*What needs to be done*.
Rewrite the items below as a JSON list of strings with one string per line, leaving out blank lines. Start at the first line of the items and stop after the line that contains "point(952,51)".
↓
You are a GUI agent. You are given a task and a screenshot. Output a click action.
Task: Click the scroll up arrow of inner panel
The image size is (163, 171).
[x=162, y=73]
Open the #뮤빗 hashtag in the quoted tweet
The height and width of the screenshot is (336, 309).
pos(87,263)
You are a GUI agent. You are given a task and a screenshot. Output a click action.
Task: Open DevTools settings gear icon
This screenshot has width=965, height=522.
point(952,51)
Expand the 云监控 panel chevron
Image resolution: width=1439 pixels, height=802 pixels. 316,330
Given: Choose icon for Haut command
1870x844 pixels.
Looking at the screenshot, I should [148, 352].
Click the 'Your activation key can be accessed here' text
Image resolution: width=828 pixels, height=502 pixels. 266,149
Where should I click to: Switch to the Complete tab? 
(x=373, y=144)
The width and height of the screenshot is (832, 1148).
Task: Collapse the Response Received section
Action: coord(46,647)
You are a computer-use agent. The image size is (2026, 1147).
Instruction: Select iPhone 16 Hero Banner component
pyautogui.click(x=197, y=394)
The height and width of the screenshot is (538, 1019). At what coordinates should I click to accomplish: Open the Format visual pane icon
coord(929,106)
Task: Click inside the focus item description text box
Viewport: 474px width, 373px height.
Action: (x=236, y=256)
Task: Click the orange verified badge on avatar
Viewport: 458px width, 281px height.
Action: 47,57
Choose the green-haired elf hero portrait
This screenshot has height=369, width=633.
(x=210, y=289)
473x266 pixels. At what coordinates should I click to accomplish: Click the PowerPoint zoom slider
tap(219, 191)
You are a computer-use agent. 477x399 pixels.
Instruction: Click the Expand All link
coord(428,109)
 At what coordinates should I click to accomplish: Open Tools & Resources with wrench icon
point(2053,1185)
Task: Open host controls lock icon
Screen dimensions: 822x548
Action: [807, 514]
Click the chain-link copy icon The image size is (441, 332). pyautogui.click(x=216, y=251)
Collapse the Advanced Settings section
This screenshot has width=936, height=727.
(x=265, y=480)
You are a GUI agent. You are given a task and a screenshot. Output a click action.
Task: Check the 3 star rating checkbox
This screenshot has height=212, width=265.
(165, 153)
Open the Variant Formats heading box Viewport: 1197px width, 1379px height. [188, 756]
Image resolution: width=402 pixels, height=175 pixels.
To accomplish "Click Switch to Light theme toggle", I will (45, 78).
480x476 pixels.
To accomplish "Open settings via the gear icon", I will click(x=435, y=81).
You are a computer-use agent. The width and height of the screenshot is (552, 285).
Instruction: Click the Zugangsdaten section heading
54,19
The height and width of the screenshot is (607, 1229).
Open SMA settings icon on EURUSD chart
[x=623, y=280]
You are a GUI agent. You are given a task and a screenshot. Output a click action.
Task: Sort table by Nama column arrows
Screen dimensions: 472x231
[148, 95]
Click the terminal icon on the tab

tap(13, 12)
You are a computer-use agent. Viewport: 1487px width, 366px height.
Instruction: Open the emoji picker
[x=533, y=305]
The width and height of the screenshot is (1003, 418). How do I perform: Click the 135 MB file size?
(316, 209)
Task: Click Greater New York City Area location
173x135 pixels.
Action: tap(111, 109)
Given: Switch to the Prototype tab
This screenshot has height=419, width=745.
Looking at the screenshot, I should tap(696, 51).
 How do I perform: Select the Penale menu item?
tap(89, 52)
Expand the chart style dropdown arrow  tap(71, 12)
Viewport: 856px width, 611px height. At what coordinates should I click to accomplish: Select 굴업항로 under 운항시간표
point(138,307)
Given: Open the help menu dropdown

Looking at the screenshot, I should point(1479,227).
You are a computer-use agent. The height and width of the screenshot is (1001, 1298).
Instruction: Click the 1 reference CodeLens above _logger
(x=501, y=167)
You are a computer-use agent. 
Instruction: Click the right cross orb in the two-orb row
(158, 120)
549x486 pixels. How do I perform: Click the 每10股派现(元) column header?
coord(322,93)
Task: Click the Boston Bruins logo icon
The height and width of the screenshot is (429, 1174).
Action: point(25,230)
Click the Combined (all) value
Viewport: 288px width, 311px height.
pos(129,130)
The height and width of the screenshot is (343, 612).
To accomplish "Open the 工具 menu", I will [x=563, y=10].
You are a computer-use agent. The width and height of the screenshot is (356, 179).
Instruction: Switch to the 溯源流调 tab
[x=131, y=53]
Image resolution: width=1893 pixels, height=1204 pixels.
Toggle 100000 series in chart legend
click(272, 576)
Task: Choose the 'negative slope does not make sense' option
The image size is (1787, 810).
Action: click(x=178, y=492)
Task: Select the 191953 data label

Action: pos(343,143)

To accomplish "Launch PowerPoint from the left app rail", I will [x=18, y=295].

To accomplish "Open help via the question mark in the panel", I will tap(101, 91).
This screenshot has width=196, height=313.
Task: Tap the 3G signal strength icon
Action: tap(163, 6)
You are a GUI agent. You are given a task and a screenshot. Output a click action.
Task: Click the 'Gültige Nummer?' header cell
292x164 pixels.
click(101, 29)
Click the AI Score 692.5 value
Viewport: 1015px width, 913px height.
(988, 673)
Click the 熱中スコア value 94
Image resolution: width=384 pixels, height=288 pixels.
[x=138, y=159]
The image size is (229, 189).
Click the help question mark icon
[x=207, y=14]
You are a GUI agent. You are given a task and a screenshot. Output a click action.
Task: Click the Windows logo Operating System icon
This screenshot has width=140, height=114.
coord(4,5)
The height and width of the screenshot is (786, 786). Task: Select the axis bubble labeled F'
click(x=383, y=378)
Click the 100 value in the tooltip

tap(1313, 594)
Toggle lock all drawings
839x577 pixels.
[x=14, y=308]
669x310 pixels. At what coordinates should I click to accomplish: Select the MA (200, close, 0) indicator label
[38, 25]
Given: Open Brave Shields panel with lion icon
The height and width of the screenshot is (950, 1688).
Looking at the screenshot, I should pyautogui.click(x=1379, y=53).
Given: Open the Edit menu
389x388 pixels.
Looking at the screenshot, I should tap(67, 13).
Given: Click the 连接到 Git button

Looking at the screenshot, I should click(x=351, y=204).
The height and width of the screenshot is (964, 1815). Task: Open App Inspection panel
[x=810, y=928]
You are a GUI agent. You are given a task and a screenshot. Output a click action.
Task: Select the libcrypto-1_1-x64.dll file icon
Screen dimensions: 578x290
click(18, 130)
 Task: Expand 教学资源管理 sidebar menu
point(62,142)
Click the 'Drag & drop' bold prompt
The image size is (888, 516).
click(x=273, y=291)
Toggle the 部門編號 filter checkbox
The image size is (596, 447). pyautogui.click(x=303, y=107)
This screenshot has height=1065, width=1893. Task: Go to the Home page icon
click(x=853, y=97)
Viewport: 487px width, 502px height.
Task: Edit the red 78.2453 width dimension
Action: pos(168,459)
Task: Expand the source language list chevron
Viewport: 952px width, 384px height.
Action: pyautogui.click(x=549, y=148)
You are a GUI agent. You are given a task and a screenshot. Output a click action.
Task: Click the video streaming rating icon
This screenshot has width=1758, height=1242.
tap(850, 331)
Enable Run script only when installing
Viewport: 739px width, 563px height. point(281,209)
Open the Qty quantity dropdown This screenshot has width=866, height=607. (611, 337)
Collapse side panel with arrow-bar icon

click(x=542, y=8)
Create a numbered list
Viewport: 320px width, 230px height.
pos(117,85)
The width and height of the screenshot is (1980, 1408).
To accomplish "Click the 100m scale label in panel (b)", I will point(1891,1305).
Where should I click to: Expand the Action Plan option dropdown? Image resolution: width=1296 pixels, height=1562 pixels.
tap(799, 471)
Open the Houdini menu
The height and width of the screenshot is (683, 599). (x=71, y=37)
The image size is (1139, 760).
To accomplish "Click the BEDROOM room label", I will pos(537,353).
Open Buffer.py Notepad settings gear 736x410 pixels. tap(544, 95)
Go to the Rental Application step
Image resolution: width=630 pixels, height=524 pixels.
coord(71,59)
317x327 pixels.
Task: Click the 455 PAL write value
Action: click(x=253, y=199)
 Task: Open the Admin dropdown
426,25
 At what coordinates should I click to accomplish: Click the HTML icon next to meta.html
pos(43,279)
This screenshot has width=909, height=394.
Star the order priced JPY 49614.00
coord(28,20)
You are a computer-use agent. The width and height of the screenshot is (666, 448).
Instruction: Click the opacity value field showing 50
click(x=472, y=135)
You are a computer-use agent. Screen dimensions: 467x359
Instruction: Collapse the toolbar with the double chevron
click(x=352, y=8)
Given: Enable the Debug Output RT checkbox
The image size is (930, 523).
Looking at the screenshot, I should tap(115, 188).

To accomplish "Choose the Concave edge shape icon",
↑
*Response to the exercise*.
[
  "You are a GUI agent. You are given a task and a screenshot. Output a click action.",
  "Task: Click the scroll up arrow of inner panel",
  "The image size is (163, 171).",
  "[x=162, y=73]",
  "Open the #뮤빗 hashtag in the quoted tweet",
  "The height and width of the screenshot is (336, 309).",
  "pos(87,263)",
  "You are a GUI agent. You are given a task and a screenshot. Output a click action.",
  "Task: Open DevTools settings gear icon",
  "This screenshot has width=965, height=522.",
  "point(952,51)"
]